Stepping before an audience of journalists to discuss the The Simpsons Movie, which arrives here next week after many years in development, Matt Groening, the show's unstoppably affable creator, was greeted by a rush of warmth so powerful it threatened to blow him off the stage.

"Usually in our job we do our work and then go home," he said. "This really is the first time a real audience has seen an excerpt from the movie and knew what was coming. The response from sitting back there in the audience was incredibly gratifying."

The opening 10 minutes that were screened for the hacks suggest that The Simpsons Movie will contain the usual busy array of pop cultural references, sideswipes at convention and carefully timed slapstick. We are so familiar with the innovations The Simpsons brought to television, that it is quite possible to become blase about the show's achievements.

Surely animation always had a place on mainstream TV. The sort of dense parodies in which the show specialises have long been a staple of comedy. Haven't they? Not quite.

When The Simpsons debuted on the Fox Network in 1989, many viewers, after considering the medium and the conspicuous presence of three juvenile characters, wrote the show off as a children's entertainment. For the first few years, Bart Simpson, proud underachieving tyke, was assumed to be the protagonist of the show.

It took some time for blinkered viewers to register that Homer Simpson - a yellow everyman whose innate kindness is often obscured by his short temper - was the character around whom the series' beautiful chaos revolved. For many decades, the phrase "fun for all the family" had sent poisonous chills down the spines of sensitive parents. Here was a show that (another dread phrase) people of all ages could comfortably savour.

Matt Groening, born 53 years ago in Portland, Oregon, had been revered as a cartoonist of genius long before he was asked to provide snippets of animation for The Tracey Ullman Show in 1987. James L Brooks, the series' producer, initially wanted Groening to turn his Life in Hell, a cartoon strip featuring neurotic rabbits that had long been a staple of such cool publications as the Village Voice, into a series of short sketches.

While sitting in the waitingroom before his meeting with Brooks, Groening suddenly began to have concerns about losing the rights to his bunnies and, inspired by who knows what, hastily sketched what would soon become the world's favourite family. The snippets found an audience, and the Simpsons' own series emerged two years later.

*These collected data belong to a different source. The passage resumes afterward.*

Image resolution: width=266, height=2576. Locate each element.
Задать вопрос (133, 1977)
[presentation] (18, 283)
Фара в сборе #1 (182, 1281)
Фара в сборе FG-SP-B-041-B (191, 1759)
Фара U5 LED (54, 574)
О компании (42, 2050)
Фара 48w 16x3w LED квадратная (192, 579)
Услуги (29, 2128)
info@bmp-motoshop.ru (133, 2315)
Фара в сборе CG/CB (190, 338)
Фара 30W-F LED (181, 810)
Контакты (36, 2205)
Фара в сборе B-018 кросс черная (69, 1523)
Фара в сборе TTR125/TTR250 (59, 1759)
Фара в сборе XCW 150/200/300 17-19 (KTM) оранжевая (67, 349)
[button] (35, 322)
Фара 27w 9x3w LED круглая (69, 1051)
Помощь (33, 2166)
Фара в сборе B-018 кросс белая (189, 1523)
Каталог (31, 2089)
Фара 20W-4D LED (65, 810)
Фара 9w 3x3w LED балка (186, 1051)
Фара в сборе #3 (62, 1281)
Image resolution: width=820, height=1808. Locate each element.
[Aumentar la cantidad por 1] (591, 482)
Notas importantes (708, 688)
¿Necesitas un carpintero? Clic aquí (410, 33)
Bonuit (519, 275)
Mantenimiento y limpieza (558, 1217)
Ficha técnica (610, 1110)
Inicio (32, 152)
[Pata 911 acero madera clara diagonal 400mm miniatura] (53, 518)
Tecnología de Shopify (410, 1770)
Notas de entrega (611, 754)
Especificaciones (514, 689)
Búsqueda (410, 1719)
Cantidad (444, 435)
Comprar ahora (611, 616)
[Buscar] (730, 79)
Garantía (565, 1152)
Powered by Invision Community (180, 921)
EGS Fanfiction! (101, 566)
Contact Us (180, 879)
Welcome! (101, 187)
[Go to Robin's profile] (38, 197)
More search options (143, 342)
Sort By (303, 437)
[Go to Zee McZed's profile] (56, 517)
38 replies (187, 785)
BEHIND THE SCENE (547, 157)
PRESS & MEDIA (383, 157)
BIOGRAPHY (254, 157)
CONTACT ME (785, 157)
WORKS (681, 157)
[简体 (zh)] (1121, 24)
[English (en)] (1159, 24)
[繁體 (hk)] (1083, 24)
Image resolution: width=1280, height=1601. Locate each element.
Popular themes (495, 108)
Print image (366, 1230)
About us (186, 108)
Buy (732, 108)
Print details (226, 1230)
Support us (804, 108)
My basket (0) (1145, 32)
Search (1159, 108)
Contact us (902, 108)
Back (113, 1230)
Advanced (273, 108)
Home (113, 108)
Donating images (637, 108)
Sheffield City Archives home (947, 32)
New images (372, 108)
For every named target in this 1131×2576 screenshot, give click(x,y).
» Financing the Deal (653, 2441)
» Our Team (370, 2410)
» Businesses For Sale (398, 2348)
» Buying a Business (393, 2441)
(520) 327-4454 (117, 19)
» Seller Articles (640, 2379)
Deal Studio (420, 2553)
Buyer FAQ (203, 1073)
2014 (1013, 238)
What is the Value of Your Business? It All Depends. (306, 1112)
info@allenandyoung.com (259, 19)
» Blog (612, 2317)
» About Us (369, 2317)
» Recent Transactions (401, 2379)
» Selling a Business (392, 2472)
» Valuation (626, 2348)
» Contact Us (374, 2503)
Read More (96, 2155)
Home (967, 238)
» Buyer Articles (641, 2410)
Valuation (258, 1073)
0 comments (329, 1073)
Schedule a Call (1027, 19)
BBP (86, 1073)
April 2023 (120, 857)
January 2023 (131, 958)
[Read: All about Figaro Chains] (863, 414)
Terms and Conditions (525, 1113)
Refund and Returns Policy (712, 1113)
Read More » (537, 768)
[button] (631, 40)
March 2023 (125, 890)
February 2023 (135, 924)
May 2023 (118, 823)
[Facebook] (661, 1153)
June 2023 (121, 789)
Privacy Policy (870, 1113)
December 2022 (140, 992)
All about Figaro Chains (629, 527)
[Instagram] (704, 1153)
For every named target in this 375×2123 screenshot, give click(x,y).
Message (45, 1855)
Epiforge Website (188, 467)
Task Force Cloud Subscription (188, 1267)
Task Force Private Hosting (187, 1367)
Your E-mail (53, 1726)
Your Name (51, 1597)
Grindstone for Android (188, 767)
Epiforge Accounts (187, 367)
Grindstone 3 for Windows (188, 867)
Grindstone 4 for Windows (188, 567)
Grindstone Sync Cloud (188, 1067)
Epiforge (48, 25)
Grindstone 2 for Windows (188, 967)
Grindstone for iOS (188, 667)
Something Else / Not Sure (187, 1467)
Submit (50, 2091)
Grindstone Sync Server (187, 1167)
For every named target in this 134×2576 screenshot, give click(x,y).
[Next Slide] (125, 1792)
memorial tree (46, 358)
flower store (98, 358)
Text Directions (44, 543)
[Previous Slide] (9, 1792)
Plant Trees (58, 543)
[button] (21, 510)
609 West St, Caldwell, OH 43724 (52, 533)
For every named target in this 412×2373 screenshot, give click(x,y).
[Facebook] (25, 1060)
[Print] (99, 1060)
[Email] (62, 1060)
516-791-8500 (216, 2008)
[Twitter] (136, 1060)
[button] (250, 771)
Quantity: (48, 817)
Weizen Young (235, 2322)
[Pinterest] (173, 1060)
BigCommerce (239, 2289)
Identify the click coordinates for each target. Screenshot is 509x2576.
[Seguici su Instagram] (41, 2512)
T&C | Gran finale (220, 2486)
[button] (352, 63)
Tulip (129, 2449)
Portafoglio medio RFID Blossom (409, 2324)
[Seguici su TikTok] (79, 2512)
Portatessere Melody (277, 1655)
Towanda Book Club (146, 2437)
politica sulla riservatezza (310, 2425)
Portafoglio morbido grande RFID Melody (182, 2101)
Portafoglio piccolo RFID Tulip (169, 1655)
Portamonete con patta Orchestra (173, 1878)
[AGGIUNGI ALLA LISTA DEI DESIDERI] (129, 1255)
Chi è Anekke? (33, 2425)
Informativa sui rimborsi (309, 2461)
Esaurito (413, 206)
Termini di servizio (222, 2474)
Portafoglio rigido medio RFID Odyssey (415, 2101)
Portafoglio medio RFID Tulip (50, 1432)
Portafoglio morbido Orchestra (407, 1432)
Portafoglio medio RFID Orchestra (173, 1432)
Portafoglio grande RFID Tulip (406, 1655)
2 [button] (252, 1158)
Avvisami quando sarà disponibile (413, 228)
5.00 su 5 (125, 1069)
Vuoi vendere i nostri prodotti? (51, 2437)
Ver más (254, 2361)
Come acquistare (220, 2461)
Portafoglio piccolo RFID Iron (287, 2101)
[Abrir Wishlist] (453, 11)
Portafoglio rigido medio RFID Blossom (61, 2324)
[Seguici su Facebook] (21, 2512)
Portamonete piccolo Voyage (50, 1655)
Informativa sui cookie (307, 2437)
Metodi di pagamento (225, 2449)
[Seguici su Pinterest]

"The characters are named after members of my own family," Groening told us. "I have a father named Homer. My mother is Margaret - Marge for short. I do have sisters called Lisa and Maggie. When it came to name the boy, I thought: can I call him Matt? I could never do that. But the characters are nothing like my family."

Long before Homer referred to the current occupant of the White House as Commander Cuckoo-Bananas, it was clear that the show's creators were unapologetic men and women of the left. But Groening and his colleagues have always been careful not to ridicule or patronise middle-America. The Simpsons are, in their habits and attitudes, archetypal inhabitants of what we now know as the Red States. They are a conventional nuclear family. They attend church. But - though Reverend Lovejoy might be a self-righteous boob and Principal Skinner a mummy's boy - the writers never allow the series to undermine the family's core beliefs.

In Homer the Heretic, a classic episode from 1992, the paterfamilias stops going to church and begins spending Sundays lounging on the couch in his slippers. After being saved from a fire, he sees the error of his ways and returns to the chapel where, his soul lightened, he dozes happily through Lovejoy's sermon. Lisa, the family's radical vegetarian, does stray from Christianity, but only makes it as far as Buddhism.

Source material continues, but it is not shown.